══ ФРАГМЕНТ ТЕКСТА

Кому-то это может быть интересно, но при чем же тут соцреализм? Ведь соцреализм – это вовсе не значит «списано с жизни», это как раз наоборот: «вымысел, авторская фантазия» под знаком коммунистической идеологии. А если идеологический знак сменить на противоположный, то получится тот же соцреализм, но – с противоположным знаком. И ничего больше, никакого Гомера. Нашего «нового Державина» воспитала (и продолжает воспитывать) «наша упрощенческая критическая да убогая общественная мысль». Потому он, как видно, и думает, что писатель - это некий пророк, который, пользуясь таинственным инструментом «авторской фантазии», может сконденсировать и сообщить миру какую-то иную, более значимую истину, чем та, которая следует, например, из документов. Да, может. Но только в том случае, если он делает это бессознательно, не сообразуясь с какой бы то ни было идеологической программой. А если сознательно подтасовывать факты, сгущать краски, придумывать героев в надежде на то, что из этого выйдет какая-нибудь небывалая сверхправда, служащая каким-то возвышенным целям, то – получится только тенденциозность, родственная соцреалистической.

════

### ЗАДАНИЯ К УПРАЖНЕНИЮ
(1) Что, согласно фрагменту текста, получится, если идеологический знак соцреализма сменить на противоположный?
(2) Продублируйте строки листинга между строкой, содержащей «The height and», и строкой, содержащей «(180, 614).», включительно. Изображения в ответ не включайте.

══ ФРАГМЕНТЫ ДАННЫХ

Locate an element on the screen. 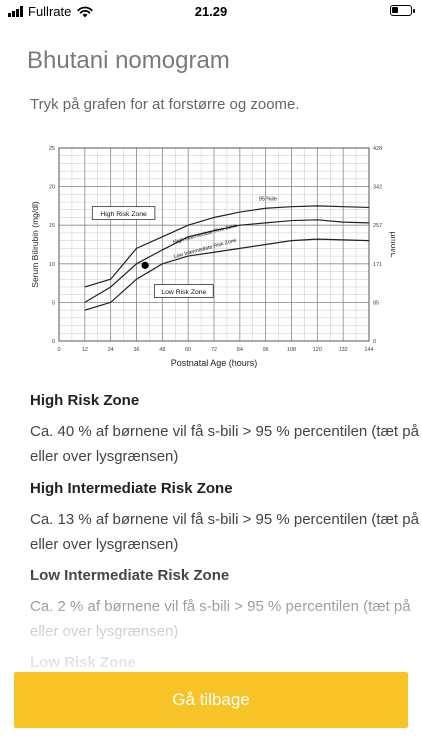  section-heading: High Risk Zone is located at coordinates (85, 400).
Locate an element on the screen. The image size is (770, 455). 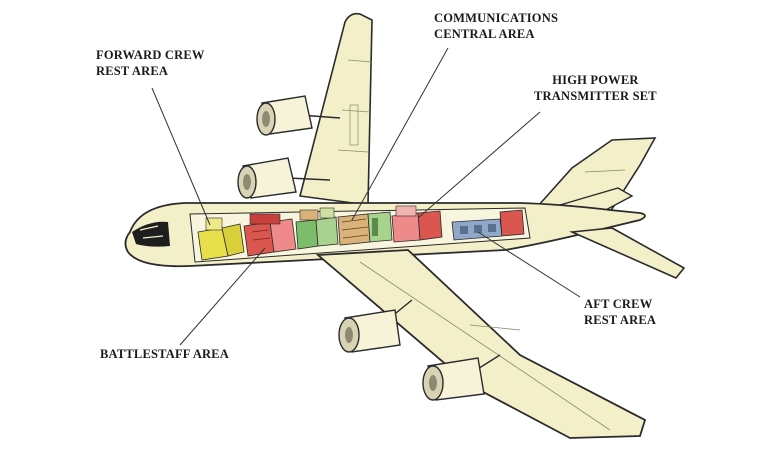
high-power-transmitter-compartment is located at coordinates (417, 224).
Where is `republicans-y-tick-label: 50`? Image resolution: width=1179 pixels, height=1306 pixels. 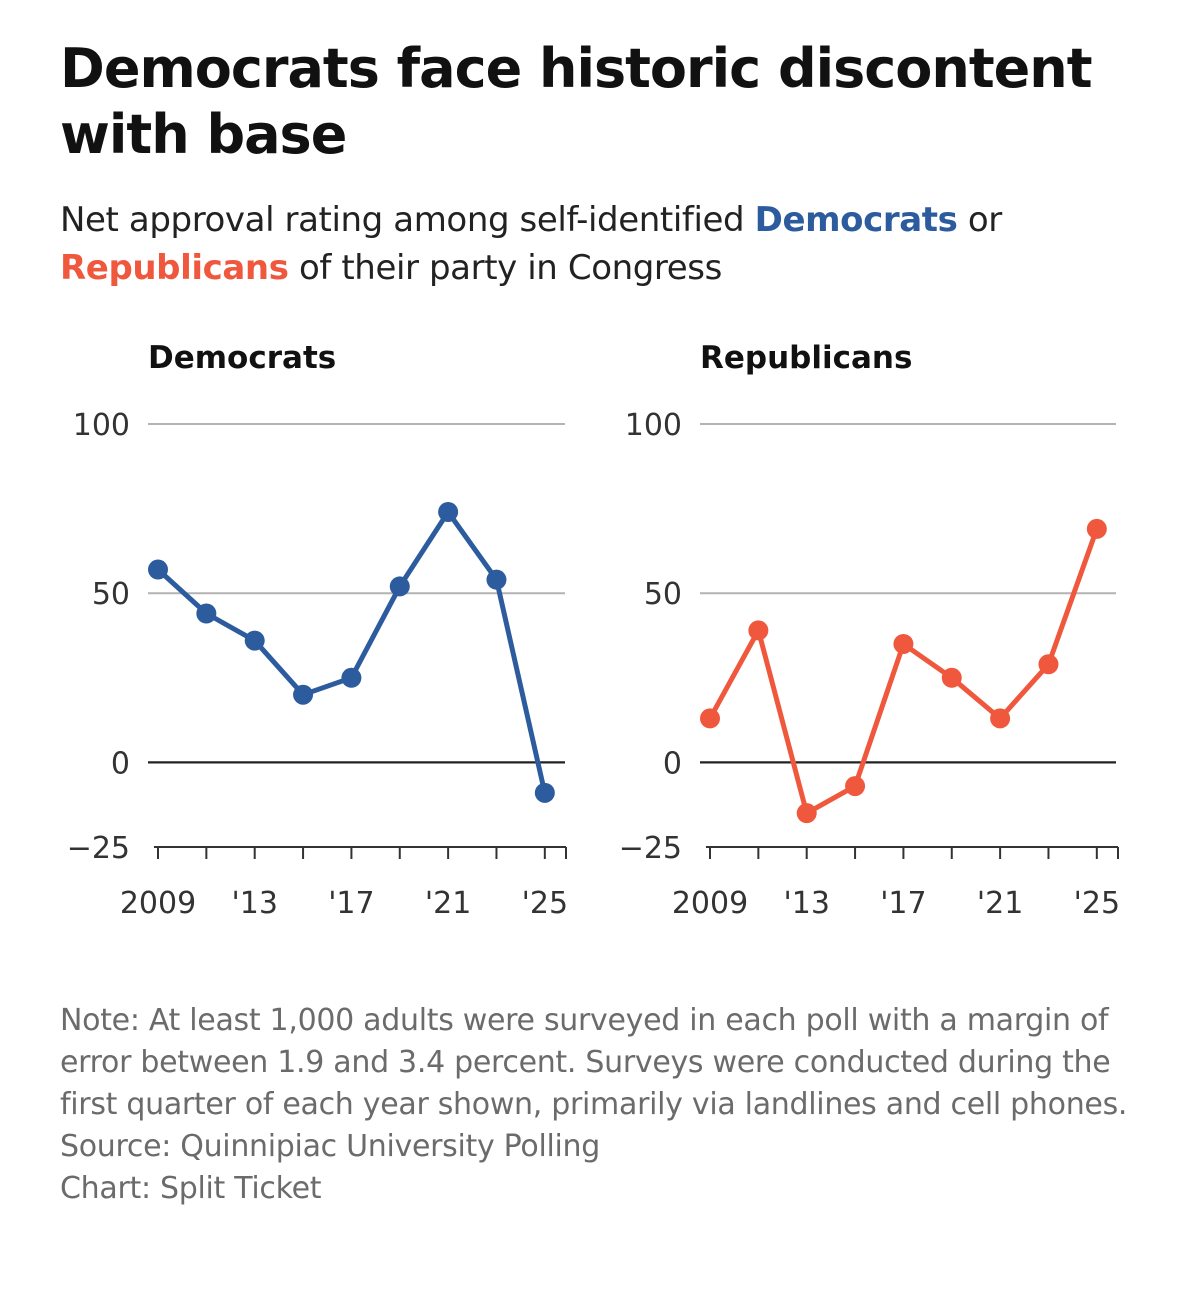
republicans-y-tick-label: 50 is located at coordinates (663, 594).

════
══ ФРАГМЕНТЫ ДАННЫХ

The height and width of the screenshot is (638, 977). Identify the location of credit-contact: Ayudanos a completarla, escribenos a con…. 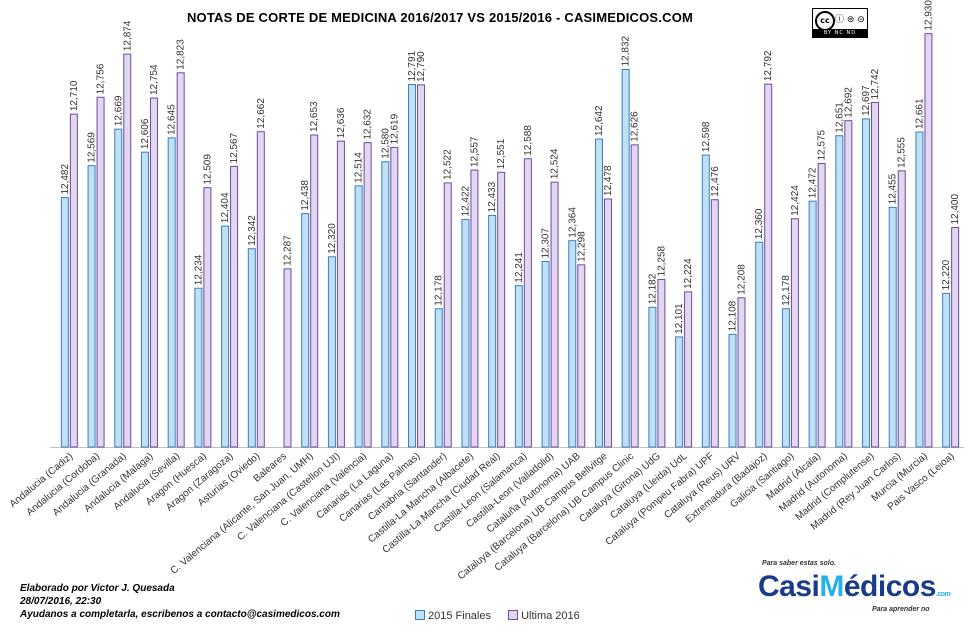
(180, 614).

════

### ОТВЕТЫ К УПРАЖНЕНИЮ
(1) Получится тот же соцреализм, но с противоположным знаком.

(2)
The height and width of the screenshot is (638, 977). Identify the location of credit-contact: Ayudanos a completarla, escribenos a con…. 
(180, 614).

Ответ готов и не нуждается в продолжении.